Future work in this space can focus on embellishing the FEI map so that it is more specific to an inland flood context as well as the characteristics of the HNC. For example, future research could provide strong justification behind the flood exposure values assigned to reclassified land use types for the land use type indicator. Additionally, a validity analysis should also be conducted for the FEI to ensure that findings are scientifically accurate. Doing so would also bring strong merit to any subjectivity introduced by this study’s methodology. One such method which can be considered for this is the Receiver Operating Characteristic curve analysis, which is well-established in the literature (e.g., [38,39]). Finally, this study’s methodology can be tested for other study areas outside of the HNC to ensure it is robust and replicable. This would enhance the methodology by producing comparable findings.

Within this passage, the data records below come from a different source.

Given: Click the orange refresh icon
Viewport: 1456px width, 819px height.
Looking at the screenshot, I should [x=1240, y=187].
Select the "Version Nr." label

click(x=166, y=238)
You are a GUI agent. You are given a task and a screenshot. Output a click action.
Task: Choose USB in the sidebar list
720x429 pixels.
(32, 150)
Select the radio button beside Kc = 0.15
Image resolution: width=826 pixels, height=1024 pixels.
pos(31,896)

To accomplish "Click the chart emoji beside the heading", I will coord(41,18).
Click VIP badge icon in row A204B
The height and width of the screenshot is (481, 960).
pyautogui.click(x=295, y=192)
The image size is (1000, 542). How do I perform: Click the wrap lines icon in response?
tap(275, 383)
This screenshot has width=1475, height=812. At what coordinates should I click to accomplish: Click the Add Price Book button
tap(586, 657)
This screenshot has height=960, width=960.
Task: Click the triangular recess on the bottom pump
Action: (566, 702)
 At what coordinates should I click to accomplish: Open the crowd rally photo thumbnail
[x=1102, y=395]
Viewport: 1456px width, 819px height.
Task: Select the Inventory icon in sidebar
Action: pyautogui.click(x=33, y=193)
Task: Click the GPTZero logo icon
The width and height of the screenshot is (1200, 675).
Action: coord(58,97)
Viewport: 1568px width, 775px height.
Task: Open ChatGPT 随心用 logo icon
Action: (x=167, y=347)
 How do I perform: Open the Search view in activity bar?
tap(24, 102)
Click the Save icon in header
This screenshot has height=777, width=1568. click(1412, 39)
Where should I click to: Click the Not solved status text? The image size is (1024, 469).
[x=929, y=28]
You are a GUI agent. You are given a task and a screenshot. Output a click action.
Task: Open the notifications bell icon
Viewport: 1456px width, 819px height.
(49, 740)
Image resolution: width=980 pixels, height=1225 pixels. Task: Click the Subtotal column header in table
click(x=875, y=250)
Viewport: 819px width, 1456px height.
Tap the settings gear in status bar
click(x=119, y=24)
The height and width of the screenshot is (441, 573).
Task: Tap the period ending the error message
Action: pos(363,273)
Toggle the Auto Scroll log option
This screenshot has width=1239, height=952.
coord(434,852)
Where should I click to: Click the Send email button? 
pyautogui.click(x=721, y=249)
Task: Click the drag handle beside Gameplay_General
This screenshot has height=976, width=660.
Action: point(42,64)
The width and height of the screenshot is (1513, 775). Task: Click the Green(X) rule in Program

This study’s methodology can also be applied to that of flood hazard and vulnerability, so that flood risk is successfully characterised for the HNC based on the aforementioned risk triangle framework. For example, for flood hazard, maps derived from remote-sensing satellites can be employed as points of reference when comparing hydrological modelling and index-based approaches commonly seen in Australian FRAs (e.g., [40,41]).

5. Conclusions

The aim of this study was to develop and map a flood exposure index for NSW’s Hawkesbury-Nepean Catchment, based on a set of key and easily sourced indicators. The indicators chosen were population density, land use type, and critical infrastructure density. This research can in turn be bolstered by flood hazard and vulnerability indices for the catchment within the context of overall flood risk.

It was found that flood exposure is higher on or near the catchment’s floodplain rivers, alongside the Hawkesbury and Nepean Rivers and related tributaries. This is due to urban development around the floodplain, which in turn results in higher population, land, and critical infrastructure exposure. Goulburn also presented extreme flood exposure, despite being a great distance from the floodplain to the east of the catchment. This is due to its historic origins as NSW’s first inland town, which has provided the opportunity for socioeconomic development and thereby higher flood exposure.

This study is a valuable contribution to the discussion of flood management in Australia and abroad. The strongly correlated indicators of population density, land use type, and critical infrastructure density are suitable proxies in describing the flood-exposed landscape of NSW’s Hawkesbury-Nepean Catchment. Insights from this proof-of-concept can also assist flood mitigation and adaptation in other flood-prone areas outside of the study area; this is bolstered by the openly accessible nature of an index-based methodology. Ultimately, this novel research can help relevant stakeholders to better understand flood risk management for disaster risk reduction. In an increasingly flood-prone landscape in the presence of anthropogenic climate change, the replicable and scalable Flood Risk Assessment scoped by this research will be key to meaningful and proactive action on flood mitigation and adaptation. It is recommended that the methodology used for this study is considered as a potential framework for further index-based flood assessment approaches.